### [Task description]
Copy out exactly, and only, the lines from the one containing "The height and" through the end of the entries. No pictures.

[Given information]

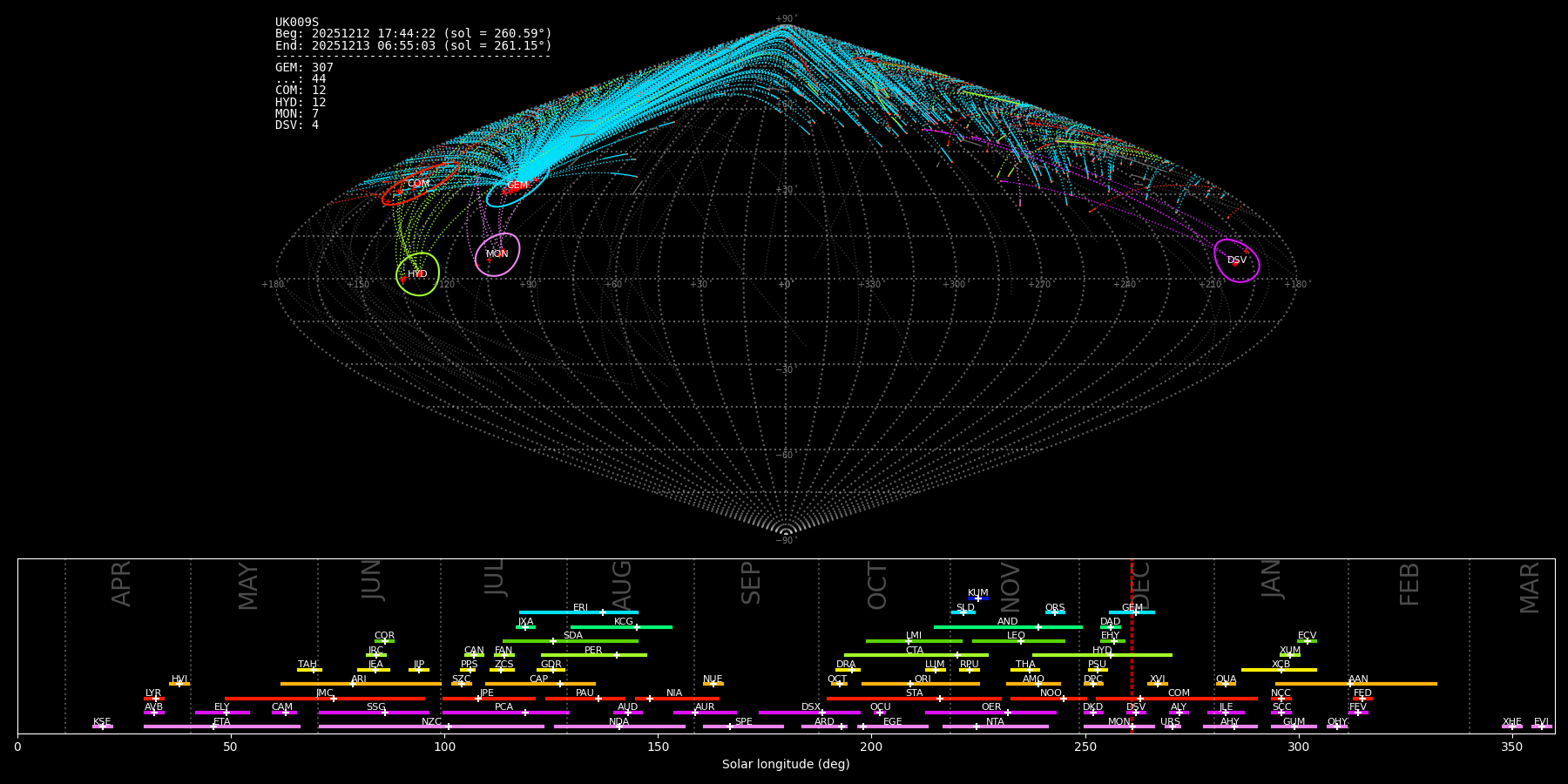This screenshot has height=784, width=1568.
Task: Click the red dashed current solar longitude line
Action: click(1132, 645)
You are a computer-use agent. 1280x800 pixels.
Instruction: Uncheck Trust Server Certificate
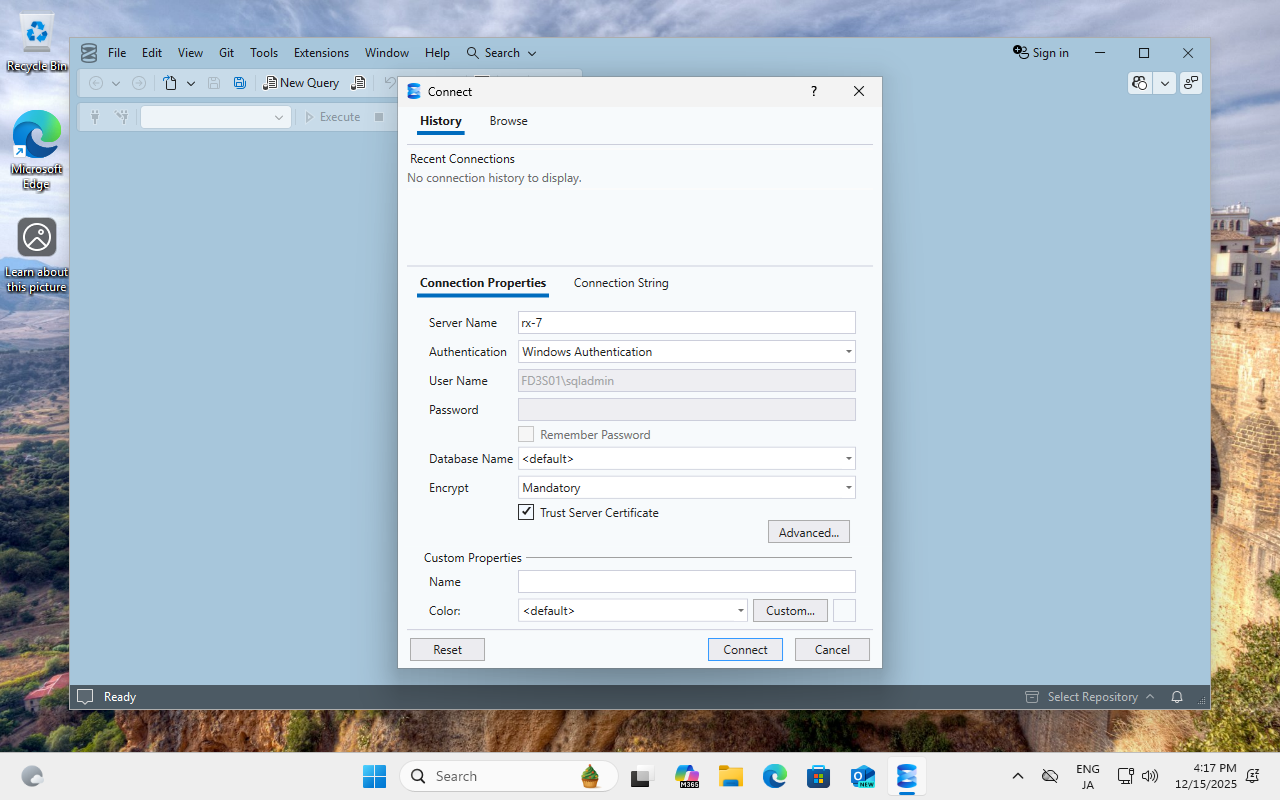coord(526,512)
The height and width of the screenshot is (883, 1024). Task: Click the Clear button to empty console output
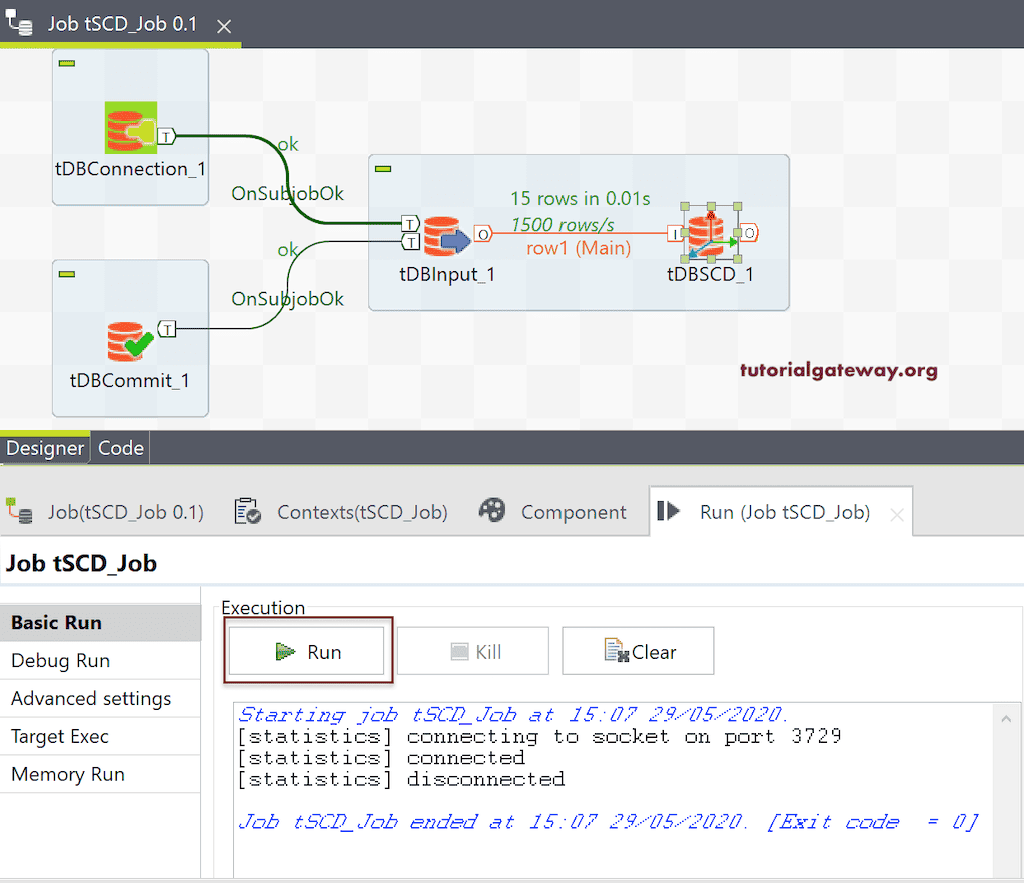(637, 651)
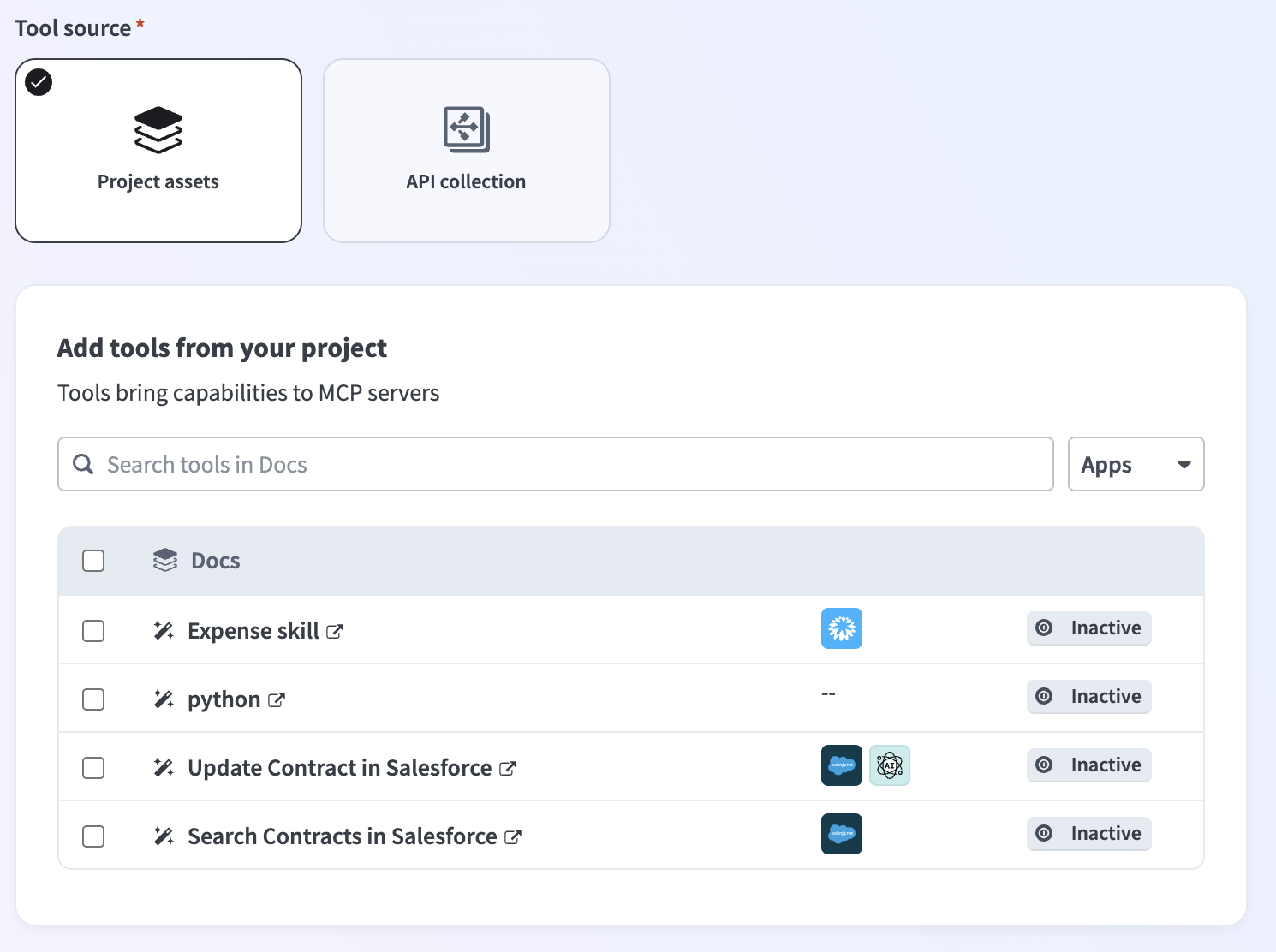Screen dimensions: 1276x952
Task: Click Inactive status badge for Expense skill
Action: (1088, 628)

[/Given information]

### [Exercise solution]
The height and width of the screenshot is (883, 1024). Task: Click the Clear button to empty console output
(637, 651)
Screen dimensions: 1276x952
Task: Click Inactive status badge for Expense skill
Action: (1088, 628)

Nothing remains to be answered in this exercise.